Moreover, TGF-β1 mRNA levels were higher in T. equi-infected animals compared to non-infected ones, consistent with studies by Sasindran and Torelles (2011) and Maia and Campino (2012), which reported elevated TGF-β1 mRNA levels in bacterial and intracellular parasitic infections. Additionally, IL-1β mRNA levels were higher in infected animals than in healthy ones, in line with Aziz et al. (2014), who described IL-1β’s role in T. equi infection. The positive regulation observed between IL-1β and TGF-β1 suggests that IL-1β may be up-regulated in response to TGF-β1 up-regulation (Ganesh et al. 2011).

Conclusion

The current study established an association between anemia, intermittent fever, and enlarged lymph nodes with a hard tick infestation in summer, indicating piroplasmes infection in equines. The study achieved genotypic identification of the T. equi tick vector to the species level using COXI-based molecular methods.
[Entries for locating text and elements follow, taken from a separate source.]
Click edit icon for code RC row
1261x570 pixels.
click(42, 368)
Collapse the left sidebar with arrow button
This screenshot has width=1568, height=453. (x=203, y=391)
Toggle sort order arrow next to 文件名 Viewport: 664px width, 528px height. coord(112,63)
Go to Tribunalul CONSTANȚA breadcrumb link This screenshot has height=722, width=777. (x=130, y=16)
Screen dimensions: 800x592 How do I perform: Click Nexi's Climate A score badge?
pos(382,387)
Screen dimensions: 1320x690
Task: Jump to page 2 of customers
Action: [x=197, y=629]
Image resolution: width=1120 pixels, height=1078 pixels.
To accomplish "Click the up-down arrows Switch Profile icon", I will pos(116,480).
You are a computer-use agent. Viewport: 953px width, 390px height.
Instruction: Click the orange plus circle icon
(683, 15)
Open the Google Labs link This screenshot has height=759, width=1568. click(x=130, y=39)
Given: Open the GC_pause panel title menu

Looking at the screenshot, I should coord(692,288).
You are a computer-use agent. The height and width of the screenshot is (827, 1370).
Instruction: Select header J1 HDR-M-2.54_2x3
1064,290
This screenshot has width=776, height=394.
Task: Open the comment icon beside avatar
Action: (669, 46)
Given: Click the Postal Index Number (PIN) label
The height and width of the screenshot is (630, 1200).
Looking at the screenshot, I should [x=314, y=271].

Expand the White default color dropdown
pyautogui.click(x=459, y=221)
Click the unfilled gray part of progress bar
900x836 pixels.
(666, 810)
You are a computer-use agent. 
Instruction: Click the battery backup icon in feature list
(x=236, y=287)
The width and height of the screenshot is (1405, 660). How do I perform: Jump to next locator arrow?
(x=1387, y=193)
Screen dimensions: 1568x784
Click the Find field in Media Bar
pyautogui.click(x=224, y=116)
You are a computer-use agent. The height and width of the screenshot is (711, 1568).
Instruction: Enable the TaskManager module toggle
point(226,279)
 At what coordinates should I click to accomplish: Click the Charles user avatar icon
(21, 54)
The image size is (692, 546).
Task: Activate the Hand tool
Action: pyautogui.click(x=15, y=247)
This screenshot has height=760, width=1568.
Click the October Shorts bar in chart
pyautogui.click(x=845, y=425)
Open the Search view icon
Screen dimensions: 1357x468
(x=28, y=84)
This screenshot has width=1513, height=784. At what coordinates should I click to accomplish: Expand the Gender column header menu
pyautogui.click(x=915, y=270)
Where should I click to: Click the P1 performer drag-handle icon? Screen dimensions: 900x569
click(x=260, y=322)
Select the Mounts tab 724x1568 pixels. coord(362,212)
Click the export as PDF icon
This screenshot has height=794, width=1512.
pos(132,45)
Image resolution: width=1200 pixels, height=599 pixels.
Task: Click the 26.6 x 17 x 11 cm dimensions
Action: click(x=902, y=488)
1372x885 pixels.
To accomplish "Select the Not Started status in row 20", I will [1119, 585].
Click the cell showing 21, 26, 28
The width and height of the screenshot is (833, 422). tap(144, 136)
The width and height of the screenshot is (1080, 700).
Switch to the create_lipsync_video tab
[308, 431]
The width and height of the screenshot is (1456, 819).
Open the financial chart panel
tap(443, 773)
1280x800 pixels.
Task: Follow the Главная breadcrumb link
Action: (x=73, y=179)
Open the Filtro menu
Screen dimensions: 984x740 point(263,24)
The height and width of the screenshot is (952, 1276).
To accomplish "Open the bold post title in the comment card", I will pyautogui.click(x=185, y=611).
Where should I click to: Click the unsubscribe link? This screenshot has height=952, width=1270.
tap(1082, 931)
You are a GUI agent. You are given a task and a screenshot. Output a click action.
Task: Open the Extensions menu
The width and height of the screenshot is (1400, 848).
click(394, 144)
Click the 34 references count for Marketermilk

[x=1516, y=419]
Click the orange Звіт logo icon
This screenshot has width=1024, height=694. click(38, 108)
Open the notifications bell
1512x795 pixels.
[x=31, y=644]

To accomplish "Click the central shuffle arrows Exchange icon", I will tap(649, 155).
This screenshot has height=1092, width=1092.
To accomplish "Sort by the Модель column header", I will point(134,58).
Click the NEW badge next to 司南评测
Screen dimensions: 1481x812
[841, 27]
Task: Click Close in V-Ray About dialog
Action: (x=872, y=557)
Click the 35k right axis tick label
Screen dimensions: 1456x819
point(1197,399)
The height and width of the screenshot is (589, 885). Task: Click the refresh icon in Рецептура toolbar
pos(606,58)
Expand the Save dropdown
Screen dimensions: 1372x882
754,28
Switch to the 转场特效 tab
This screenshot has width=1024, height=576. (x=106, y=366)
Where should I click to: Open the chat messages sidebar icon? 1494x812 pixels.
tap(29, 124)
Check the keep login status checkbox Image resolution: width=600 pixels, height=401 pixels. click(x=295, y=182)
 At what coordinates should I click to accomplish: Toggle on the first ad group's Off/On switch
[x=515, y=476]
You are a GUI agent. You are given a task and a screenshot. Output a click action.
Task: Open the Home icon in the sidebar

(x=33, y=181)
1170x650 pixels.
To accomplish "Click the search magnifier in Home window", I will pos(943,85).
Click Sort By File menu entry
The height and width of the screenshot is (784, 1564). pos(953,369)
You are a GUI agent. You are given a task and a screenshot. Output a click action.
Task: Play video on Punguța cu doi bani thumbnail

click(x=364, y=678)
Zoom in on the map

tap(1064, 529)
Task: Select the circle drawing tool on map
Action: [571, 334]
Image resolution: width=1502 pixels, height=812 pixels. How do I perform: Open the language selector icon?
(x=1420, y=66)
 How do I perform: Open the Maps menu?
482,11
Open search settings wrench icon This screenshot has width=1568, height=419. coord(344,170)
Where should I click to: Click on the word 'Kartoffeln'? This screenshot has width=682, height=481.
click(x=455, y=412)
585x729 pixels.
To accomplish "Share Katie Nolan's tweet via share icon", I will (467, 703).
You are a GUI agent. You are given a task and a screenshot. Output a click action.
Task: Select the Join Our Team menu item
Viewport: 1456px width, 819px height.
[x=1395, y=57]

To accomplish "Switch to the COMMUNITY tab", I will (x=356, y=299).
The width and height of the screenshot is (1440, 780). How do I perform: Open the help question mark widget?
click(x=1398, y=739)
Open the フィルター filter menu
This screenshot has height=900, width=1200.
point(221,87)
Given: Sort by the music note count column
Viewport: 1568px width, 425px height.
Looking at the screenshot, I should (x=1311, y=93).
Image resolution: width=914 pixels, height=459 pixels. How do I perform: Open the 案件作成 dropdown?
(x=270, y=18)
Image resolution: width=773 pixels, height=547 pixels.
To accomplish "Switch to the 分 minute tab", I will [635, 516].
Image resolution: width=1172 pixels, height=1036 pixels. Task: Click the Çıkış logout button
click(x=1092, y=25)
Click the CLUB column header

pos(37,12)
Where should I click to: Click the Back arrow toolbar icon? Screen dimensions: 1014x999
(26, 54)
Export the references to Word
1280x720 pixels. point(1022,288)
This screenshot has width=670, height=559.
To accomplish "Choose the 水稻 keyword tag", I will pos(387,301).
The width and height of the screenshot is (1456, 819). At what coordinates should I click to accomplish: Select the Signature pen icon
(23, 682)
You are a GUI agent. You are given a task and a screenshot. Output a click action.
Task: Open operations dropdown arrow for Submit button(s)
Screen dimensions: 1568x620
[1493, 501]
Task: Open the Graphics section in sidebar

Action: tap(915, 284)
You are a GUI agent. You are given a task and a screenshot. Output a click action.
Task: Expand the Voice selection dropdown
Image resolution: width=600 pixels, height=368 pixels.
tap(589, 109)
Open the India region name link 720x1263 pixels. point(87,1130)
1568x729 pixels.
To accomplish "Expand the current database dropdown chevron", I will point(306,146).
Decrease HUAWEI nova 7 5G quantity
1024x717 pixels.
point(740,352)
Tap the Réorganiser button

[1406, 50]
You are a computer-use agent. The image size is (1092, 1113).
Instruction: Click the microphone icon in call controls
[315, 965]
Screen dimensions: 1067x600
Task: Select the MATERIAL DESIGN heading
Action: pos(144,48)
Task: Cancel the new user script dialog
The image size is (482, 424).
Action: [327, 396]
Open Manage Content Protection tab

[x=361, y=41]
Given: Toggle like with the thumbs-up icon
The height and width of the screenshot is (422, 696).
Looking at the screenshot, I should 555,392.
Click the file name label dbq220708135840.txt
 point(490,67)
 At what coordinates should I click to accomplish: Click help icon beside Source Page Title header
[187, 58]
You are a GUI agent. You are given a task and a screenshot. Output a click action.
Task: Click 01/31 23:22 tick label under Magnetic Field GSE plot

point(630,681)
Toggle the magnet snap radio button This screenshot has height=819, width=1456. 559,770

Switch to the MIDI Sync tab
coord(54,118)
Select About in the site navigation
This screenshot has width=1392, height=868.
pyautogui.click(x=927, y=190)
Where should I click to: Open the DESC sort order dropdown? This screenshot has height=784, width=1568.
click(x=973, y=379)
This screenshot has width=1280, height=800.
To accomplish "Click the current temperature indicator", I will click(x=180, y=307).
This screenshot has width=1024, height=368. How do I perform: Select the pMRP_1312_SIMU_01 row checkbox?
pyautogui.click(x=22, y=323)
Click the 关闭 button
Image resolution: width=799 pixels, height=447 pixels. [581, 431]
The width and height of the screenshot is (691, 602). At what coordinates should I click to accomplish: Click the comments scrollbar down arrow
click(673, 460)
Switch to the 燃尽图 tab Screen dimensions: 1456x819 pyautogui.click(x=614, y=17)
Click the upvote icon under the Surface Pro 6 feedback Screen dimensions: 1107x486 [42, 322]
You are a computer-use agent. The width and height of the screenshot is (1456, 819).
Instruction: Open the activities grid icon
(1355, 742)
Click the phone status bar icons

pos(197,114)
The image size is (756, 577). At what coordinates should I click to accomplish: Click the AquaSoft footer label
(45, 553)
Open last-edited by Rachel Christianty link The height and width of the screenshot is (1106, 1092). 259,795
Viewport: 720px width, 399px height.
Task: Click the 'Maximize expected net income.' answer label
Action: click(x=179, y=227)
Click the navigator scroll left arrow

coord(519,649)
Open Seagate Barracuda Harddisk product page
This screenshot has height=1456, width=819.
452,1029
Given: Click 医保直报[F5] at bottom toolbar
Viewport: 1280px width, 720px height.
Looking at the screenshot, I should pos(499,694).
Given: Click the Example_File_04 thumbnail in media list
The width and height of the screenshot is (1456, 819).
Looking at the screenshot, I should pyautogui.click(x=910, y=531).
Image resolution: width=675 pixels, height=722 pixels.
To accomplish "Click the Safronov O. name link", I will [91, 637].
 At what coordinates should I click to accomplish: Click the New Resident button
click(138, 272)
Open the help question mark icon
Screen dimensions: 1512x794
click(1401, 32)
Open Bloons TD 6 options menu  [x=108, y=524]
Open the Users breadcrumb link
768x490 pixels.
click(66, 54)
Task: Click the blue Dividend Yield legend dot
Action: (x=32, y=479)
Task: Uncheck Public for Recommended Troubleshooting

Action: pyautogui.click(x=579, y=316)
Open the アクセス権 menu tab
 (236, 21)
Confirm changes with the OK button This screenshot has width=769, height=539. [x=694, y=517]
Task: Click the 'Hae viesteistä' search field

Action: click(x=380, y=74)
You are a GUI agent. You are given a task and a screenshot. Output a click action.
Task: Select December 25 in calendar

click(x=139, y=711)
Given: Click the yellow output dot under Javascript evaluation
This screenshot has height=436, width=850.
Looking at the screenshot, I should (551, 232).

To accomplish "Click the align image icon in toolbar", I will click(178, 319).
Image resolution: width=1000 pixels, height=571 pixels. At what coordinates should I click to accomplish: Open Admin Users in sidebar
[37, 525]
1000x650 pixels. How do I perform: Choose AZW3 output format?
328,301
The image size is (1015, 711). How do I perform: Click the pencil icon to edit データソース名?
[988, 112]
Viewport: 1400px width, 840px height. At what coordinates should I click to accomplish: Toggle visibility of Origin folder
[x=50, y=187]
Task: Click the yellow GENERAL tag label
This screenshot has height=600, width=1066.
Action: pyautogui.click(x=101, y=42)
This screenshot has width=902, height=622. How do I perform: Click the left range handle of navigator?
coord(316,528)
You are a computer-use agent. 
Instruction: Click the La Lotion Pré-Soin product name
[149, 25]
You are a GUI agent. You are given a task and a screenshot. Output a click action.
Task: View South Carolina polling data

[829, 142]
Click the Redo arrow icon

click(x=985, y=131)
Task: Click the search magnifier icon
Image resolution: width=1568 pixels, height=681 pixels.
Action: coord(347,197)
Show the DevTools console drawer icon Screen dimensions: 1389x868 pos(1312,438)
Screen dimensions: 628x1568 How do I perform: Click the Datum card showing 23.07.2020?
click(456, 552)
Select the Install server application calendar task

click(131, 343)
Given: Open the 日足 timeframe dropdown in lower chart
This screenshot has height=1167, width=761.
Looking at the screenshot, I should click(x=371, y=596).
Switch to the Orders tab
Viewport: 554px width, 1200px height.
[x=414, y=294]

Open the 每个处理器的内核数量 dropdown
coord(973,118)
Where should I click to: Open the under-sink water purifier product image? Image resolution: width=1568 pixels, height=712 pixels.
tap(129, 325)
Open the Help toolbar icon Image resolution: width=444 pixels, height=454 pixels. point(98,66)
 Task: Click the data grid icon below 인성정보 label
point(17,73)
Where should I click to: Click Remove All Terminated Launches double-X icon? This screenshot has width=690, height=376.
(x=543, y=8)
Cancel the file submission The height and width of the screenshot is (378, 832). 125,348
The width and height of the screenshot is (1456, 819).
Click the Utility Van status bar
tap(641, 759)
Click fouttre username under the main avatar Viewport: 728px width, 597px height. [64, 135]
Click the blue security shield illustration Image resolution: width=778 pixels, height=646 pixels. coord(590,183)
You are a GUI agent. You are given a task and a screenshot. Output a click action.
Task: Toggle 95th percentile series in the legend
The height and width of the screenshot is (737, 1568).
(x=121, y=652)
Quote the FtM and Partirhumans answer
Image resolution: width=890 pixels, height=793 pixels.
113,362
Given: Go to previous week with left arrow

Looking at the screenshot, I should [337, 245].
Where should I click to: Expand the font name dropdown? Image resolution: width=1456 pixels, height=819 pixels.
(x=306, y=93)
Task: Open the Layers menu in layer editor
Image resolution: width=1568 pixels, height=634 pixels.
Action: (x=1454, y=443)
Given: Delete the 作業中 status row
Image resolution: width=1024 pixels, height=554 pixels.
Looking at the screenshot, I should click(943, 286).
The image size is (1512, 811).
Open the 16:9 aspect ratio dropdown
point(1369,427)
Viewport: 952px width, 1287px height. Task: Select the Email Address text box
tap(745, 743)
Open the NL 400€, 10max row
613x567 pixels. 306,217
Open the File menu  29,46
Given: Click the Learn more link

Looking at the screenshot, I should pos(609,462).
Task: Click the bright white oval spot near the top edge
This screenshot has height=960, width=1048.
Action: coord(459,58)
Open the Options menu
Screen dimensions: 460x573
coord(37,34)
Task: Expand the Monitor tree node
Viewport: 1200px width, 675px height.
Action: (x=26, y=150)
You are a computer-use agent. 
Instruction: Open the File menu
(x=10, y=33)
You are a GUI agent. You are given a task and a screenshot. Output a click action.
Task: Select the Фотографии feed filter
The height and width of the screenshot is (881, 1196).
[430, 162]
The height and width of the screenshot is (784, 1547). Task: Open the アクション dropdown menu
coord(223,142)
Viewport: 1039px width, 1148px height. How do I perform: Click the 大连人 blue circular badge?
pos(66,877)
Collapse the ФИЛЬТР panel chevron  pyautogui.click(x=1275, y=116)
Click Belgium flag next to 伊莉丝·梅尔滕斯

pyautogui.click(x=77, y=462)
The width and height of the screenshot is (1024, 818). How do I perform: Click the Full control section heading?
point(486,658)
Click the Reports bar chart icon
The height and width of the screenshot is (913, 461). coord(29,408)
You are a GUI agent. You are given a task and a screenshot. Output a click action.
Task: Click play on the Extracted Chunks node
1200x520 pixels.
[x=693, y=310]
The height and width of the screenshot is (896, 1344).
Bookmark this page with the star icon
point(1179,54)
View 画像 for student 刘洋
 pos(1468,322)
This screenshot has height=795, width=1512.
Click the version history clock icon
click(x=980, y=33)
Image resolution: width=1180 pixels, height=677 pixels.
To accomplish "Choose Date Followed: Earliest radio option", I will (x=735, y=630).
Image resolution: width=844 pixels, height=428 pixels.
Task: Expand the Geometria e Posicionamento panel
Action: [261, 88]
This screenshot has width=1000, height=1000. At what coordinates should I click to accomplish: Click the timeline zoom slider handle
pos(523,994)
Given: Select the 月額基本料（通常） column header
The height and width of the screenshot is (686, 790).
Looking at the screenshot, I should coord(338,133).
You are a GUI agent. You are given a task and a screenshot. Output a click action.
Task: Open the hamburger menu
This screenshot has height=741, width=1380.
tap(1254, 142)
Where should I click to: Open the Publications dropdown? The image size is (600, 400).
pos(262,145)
Additionally, it identified the parasite in equine blood and infected vectors based on the amplification of the 18 S rRNA gene, marking the first time such genotypic identification has been accomplished in Egypt.

T. equi infection in equines triggers a specific and significant (P ≤ 0.0001) elevation in several oxidative stress markers (CAT, GPx, MDA, and SOD) and leads to an increase in serum cytokine parameters (IFN-gamma, TGF-β1, and IL-1β) genes. The elevation of these markers directly correlates with the level of parasitemia, implying their significant role in the pathophysiology of equine theileriosis.